People are complicated and flawed. Root for their better angels.
Too often, people classify someone’s competence or character in black and white terms. He’s brilliant or he’s an idiot. She’s got a heart of gold or she’s an asshole. He’s an ethical prince or a conniving win-at-all-costs hustler. It’s an unfortunate tendency. Expertise is always relative. Every saint has a past and every sinner has a future, as Oscar Wilde said. People are complicated.
Reid Hoffman is widely known as the ultimate connector. One of his underrated gifts is that he maintains very complicated portraits of the people he knows. He appreciates the full spectrum of strengths and weaknesses of a particular person. He’ll acknowledge a friend’s character flaw — say, self-centeredness — but also their unique strengths. Flaws that cause others to completely disengage are, for Reid, “navigable” en route to their better side.
Reid forgives mistakes in his friends. If you make a mistake (or three) or if a weakness of yours gets exposed – you’re not dead to him. It’s just another data point in a rich tapestry in a long-term relationship. He’ll rarely let a single failure or shortcoming overshadow your successes or noble aspirations. And he’ll always root for your better angels to prevail. It’s no wonder his friends are so loyal to him.

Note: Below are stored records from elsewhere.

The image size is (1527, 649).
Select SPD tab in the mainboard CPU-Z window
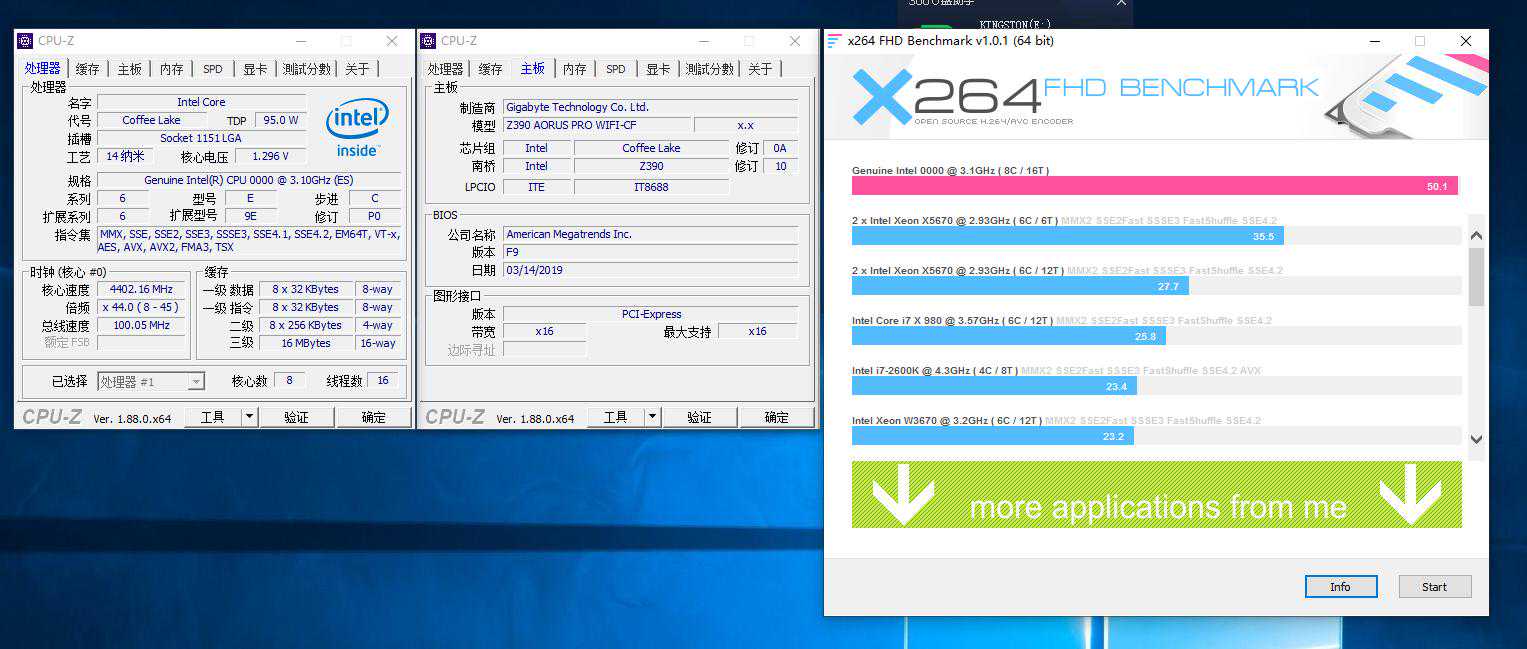point(616,69)
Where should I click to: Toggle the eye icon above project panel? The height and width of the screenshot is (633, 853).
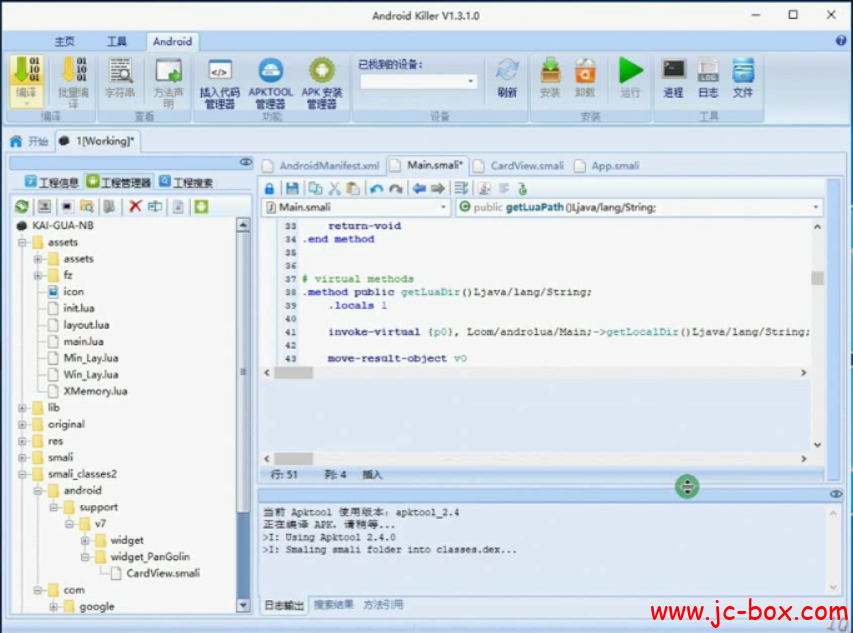246,162
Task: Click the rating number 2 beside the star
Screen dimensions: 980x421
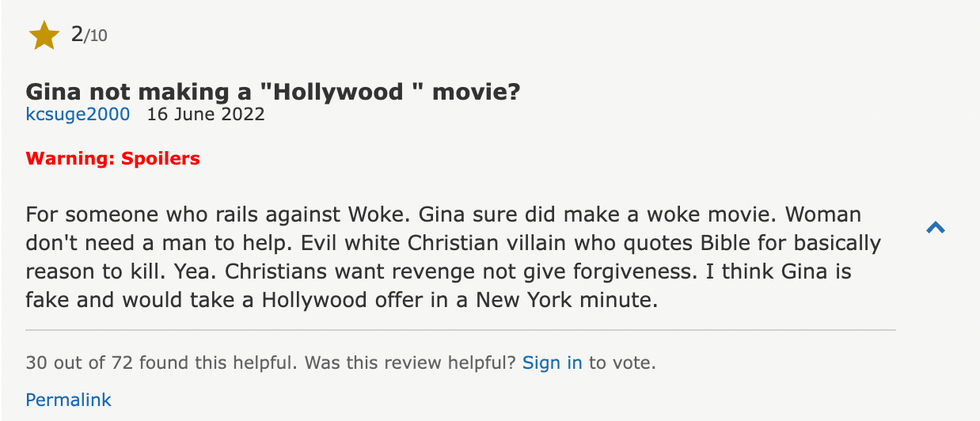Action: 77,35
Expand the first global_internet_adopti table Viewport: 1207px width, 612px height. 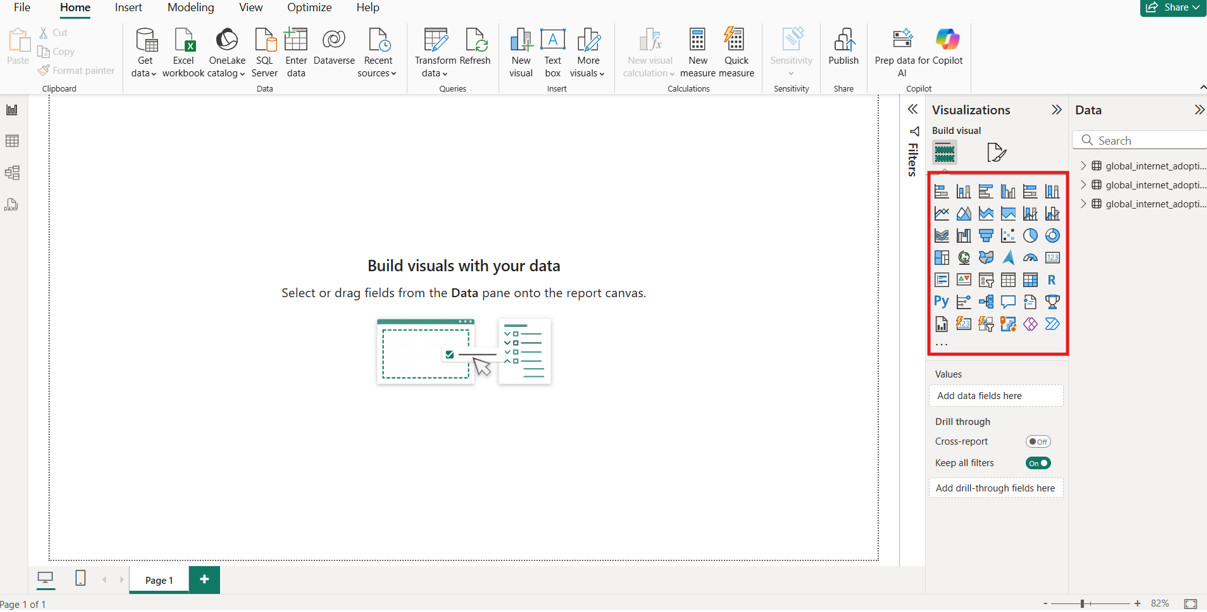(x=1085, y=165)
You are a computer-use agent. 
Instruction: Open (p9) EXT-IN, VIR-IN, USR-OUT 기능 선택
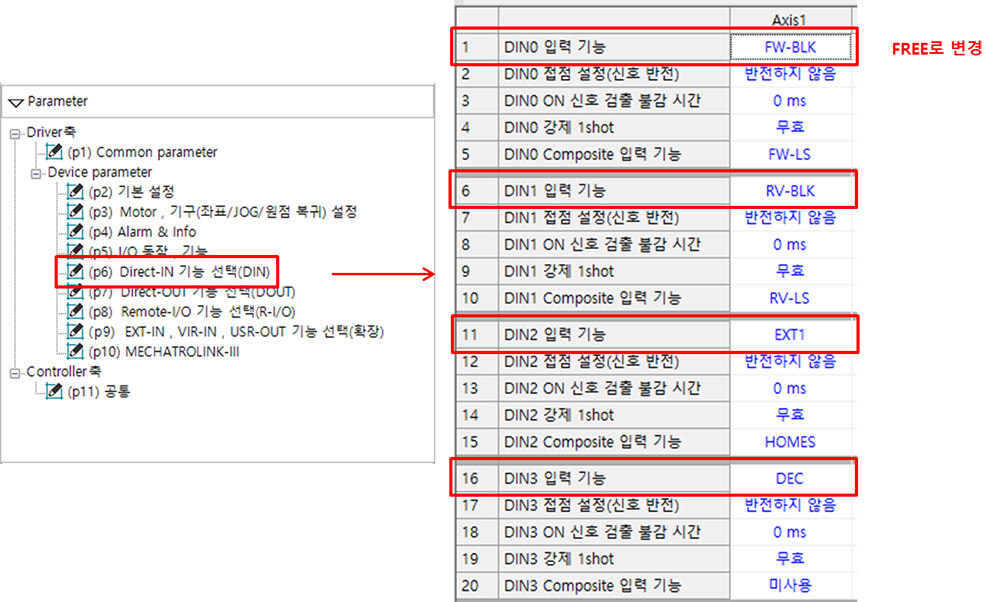[236, 332]
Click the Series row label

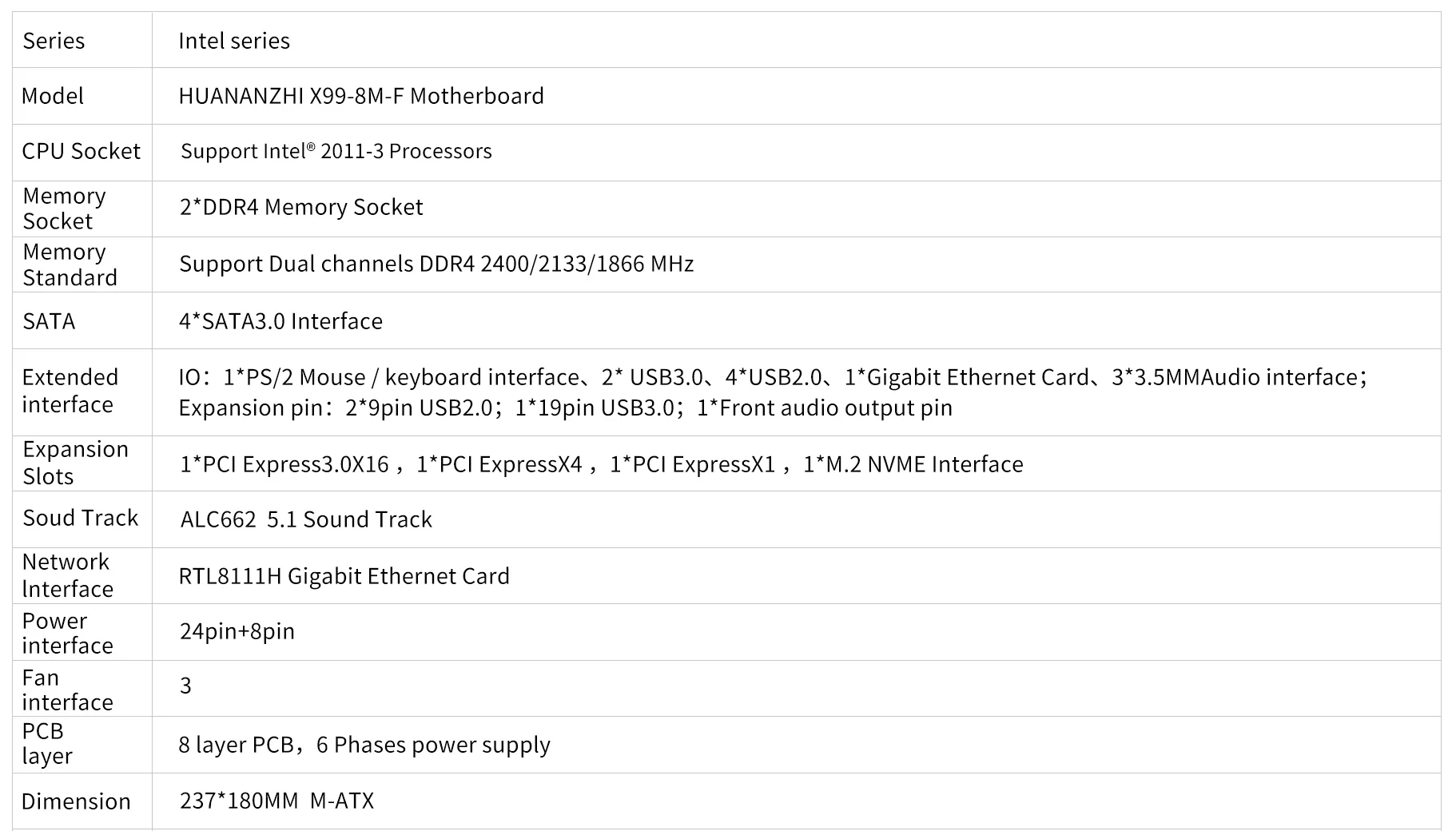(54, 41)
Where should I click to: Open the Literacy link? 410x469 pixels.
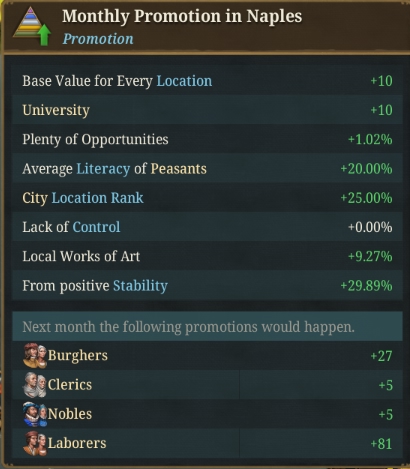pos(103,169)
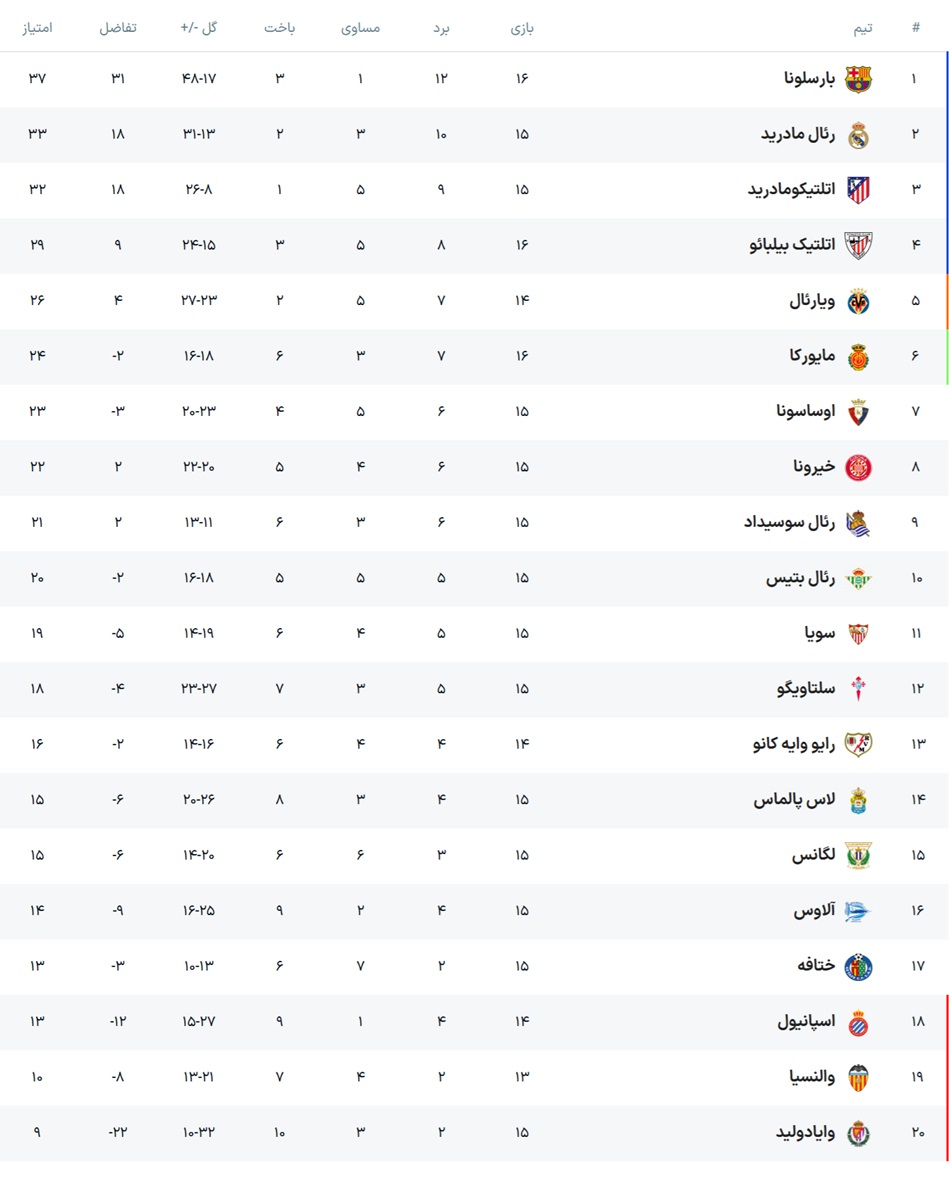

It’s a philosophy that reminds me of my late friend Seth Roberts, who promoted an “appreciative” approach to life. When evaluating someone, instead of starting with their weaknesses, first ask what’s uniquely excellent about them. When evaluating a study, first ask what we can learn from it, instead of jumping to a critique of the study’s flaws. Let an appreciative point of view imbue everything you do.
(1) Implications for managers: Try to place each person in a role where their strengths have the biggest impact and their weaknesses and flaws don’t matter.
(2) Then, you can celebrate your team’s strengths and be forgiving of people’s flaws.